── Quoted text

As a singer-songwriter, ?te operates with simple directness. Her lyrics lack nuance, instead, quietly straightforward as she sacrifices detailed description for obvious generalizability. The opening triptych of her second album, Way Out finds her growing numb to reality. First it’s a cheat lover whom she’s grown tired of pretending to care for, then it’s an ex who recognizes her worth too late, before finally curving into a commentary on sexist traditions. She approaches each subject head-on if a little artlessly, refusing to mince words. “You fucking cheated on me,” she candidly remarks on the opening line of “F.O.,” unwilling to relent as she stews in her own seething fury.
There’s a sarcastic bite to “Ho(l)e” as she parrots back commands like, “you’ll look more like a lady with some makeup,” but her voice lacks the playful wink of proper satire. In isolation, it reads as bowing down in submission as she wearily concludes to herself, “you should learn how to fit in this world.” But Howe Chen’s production instills defiance in ?te’s spirit, the delicate guitar work and jazzy flourishes woven through militant drums until the drained energy of her voice sounds less like surrender and more like someone steeling their resolve. It’s another tireless protest that understands the sloth-like speed of change, sighing as it expect little to gain yet resolutely determined to continue.
Similarly, the quiet curse of “F.O.” is made powerful by Chen’s production, empowered by the growing bubble of a bassline. Here’s the rage that ?te’s voice alone can’t quite convey: the grinding of gears are a mind working in overtime as it plots revenge but the gurgling drone is emotion consuming every thought. Chen helps tease out some of the nuances. ?te mentions that the second verse of “F.O.” is meant to signify a second character, a second scorned ex-lover, something the switch to Mandarin alone doesn’t express. Swells of brass help distinguish in the change in point of view, a cutting transition to align with the shifting scene. On “Let Go,” as she stops concerning herself with reality, the gauzy stretch of autotune on her voice approaches bliss, working as a counter to the dullness of her voice. These subtle displays add complexity without overpowering the dusky atmosphere central to ?te’s sound.

────
── Material

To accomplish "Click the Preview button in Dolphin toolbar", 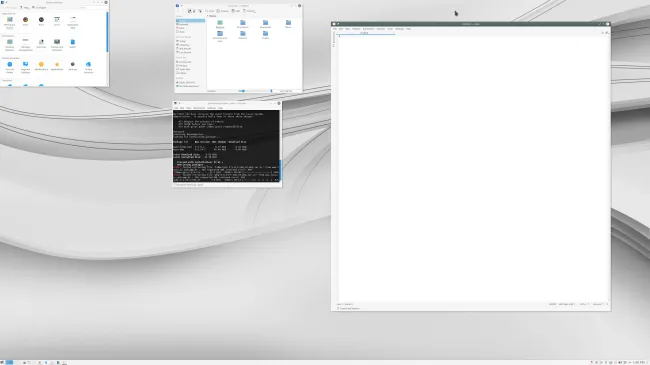I will (x=223, y=11).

────

Condense the paragraph of the album review beginning "Similarly, the quiet curse of" into a shorter version that keeps its main facts.

Solution to this task.
Chen's production gives "F.O." the power its quiet curse lacks. A swelling bassline conveys the rage that ?te's voice alone cannot: grinding gears suggest a mind plotting revenge, and a gurgling drone suggests emotion consuming every thought. Chen also brings out nuances. According to ?te, the song's second verse stands for a second scorned ex-lover. The switch to Mandarin alone doesn't express this, so swells of brass mark the change in point of view. On "Let Go," a gauzy stretch of autotune brings her voice close to bliss and offsets its dullness. These subtle touches add complexity without overpowering the dusky atmosphere central to ?te's sound.